— TEXTO —
◆ ◆ ◆

Al cerrarse al amor del Padre por la desobediencia, se cierra al amor de los
hermanos por la ambición y la opresión, cerrazón que le desintegra en el pecado
y por fin la muerte. Pero el pecado no es un acontecimiento que permanezca en
su corazón. Como ser comunitario que es, el hombre irradia el pecado a la
comunidad humana y el pecado se hace pecado comunitario. Pero como la comunidad
humana está inserta en un mundo, el pecado se convierte en fuerza que configura
el mundo, es decir, en pecado cósmico, pecado del mundo. Ahora el pecado,
metido en las estructuras del montaje injusto y violento del mundo, provoca al
pecado a todos los hombres que viven en la familia humana y en la casa común
convertida ahora en campo de lucha.
¿Será
posible la esperanza? ¿Es que la gracia salida de las manos del Padre y puesta
en las manos de los hombres se desintegrará en la nada?
La mano extendida del amor inquebrantable.
“Cuando
por desobediencia perdió tu amistad, no lo abandonaste al poder de la muerte,
sino que compadecido, tendiste la mano a todos, para que te encuentre el que te
busca”

◆ ◆ ◆

— INFORMACIÓN PROPORCIONADA —
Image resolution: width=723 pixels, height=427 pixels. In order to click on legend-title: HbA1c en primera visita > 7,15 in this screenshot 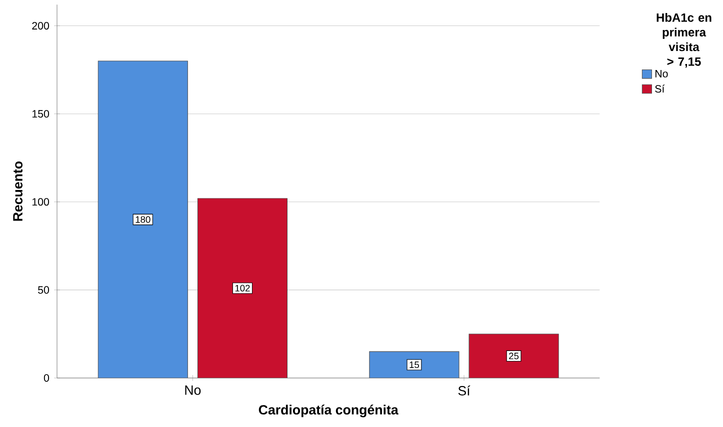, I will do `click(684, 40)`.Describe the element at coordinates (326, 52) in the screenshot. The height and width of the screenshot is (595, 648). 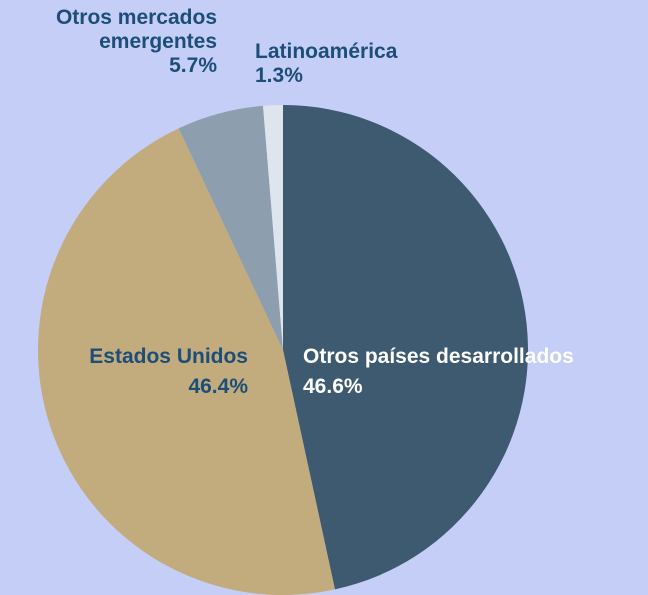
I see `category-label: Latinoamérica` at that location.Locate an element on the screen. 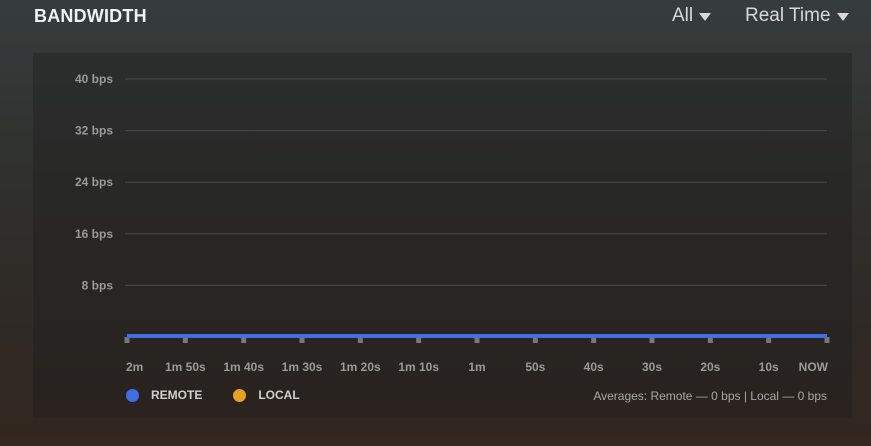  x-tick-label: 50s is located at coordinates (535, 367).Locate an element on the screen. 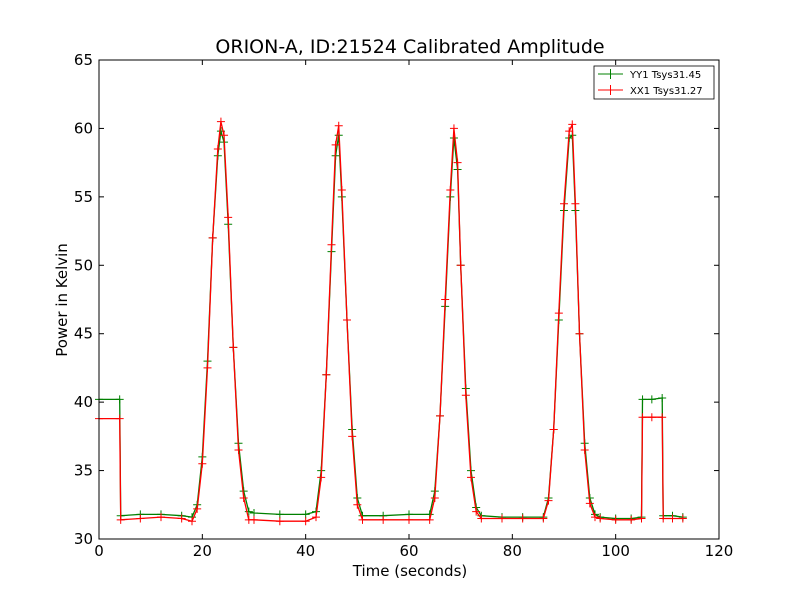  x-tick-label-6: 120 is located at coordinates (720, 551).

◆ ◆ ◆

Continúa, por favor, el texto sobre el pecado y la gracia a partir de la última frase que aparece. Los registros no hacen falta para esto.

— RESPUESTA FINAL —
El Padre respeta que los
hijos le digan que no, que se alejen de Él y que se opriman unos a otros, pero
su mano silenciosa y amable continúa abierta. Cuando un padre ve que sus hijos
se le van de casa en una noche fría de invierno, les saca el abrigo del baúl y
se lo pone. Y les dice: cuánto lo siento, pero os continúo queriendo. Adán y
Eva estaban desnudos y tenían que salir de casa, pero el Padre viste su
desnudez con un gesto de gracia: <<Yahvé Dios hizo para el hombre y su
mujer túnicas de piel y se las vistió>> (Gén 3,21). Y si los hijos son
malos, el padre dirá a los demás: aunque lo sean, no los toquéis. Su mano les
acompañará en la intemperie. <<Entonces dijo Caín a Yahvé: “mi culpa es
demasiado grande para soportarla. Es decir, que hoy me echas de este suelo y he
de esconderme de tu presencia, convertido en vagabundo errante por la tierra y
cualquiera que me encuentre me matará”. Responde Yahvé: “Al contrario,
quienquiera que matare a Caín, lo pagará siete veces”. Y Yahvé puso una señal a
Caín, para que nadie que le encontrara le atacara>> (Gén 4, 13-15).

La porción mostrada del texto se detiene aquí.